There are now 15 groups in the Bikerdahan with the addition of one club outside California, the Filipino Riders from Las Vegas, Nevada. Filipino Riders of Las Vegas hosted Bikerdahan 2012 in Prim Valley Resort and Casino.
Daly City’s “Crispy Pata” took charge of Bikerdahan 2013 and brought it back to an outdoors venue, this time in Lake Don Pedro, La Grange. Stockton’s “Respect the Brotherhood” hosted Bikerdahan 2014 and opted to use the same Don Pedro camp. In 2015, “Pamilya Mabuhay,” from up North, chose Lake McSwain, Snelling for their fete.
There may be no marching band, but several garage bands will be performing at any given time during the first night of festivities. A typical scenario in a three-day Birkadahan fest is described by Lacson:
“It is most evocative of the Hispanic era fiesta. Sites for tent and or RV camping are pre-designated. For the first night of activities, most clubs host open campsite receptions. Any recognized or vouched for riding enthusiast may visit and share in the festivities. By mid-afternoon of the second day, all would gather in the camp’s open-air stage for the grand celebration. The hosting club, Hermano if you will, has a prepared program that will involve games, contests and rituals. Before sundown, professional musicians who are also Fil-Am bikers begin performing on the camp’s open-air stage. After rousing the crowd, the hosting club’s cusinero del fiesta opens the buffet tables for dinner. Dinner fare is strictly Filipino, with four large vats of Calrose rice positioned strategically around the party venue.”
Since 2004, the Juancheros have donated their time and money to five US and three Philippine-based charities. They have participated four times in the local Toy Run for the Los Angeles Children’s Hospital. In 2011 they hosted two dance benefits called Thunder on the Floor, whose proceeds went to St. Jude’s Children’s Research Hospital in Emeryville, California.

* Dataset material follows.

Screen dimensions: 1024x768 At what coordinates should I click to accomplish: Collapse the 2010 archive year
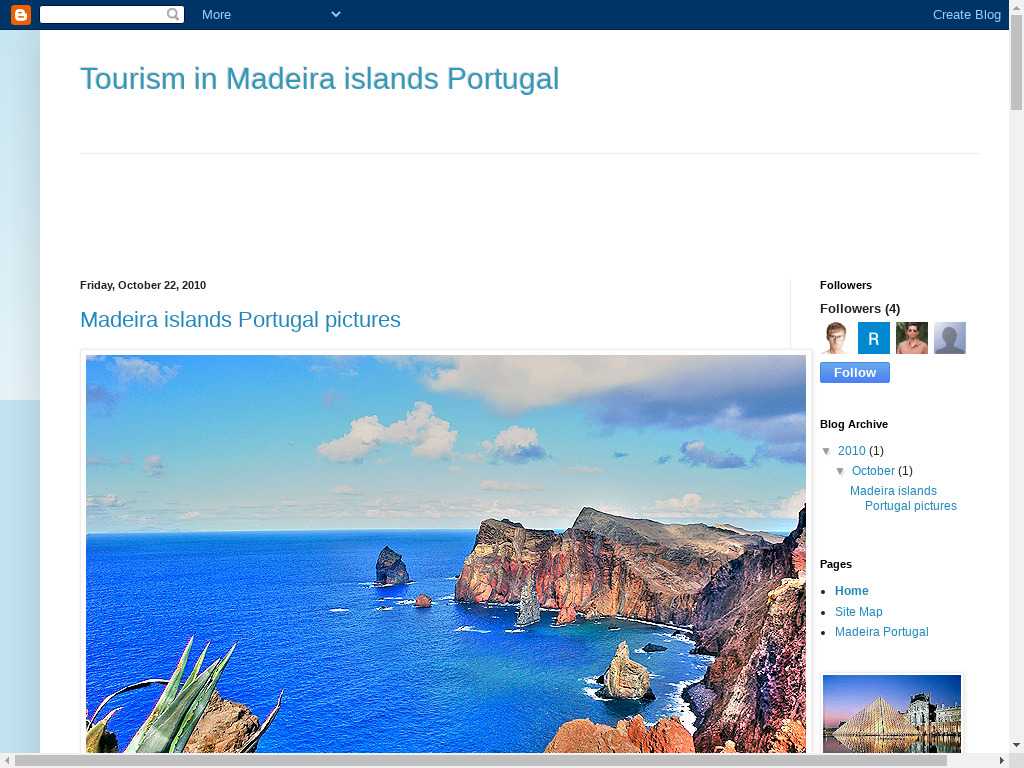pos(827,451)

Beyond commitment to adventure, the bikers also have looked out for the Philippines. In 2004 and 2010, they organized garage sales in favor of two Philippine beneficiaries, namely “Bantay Bata” and “Tulong sa Barrio.” When Ondoy devastated the Philippines in September 2009, the Juancheros, along with Pinoy Harley Riders Club, orchestrated a series of events for the benefit of the Philippine Red Cross.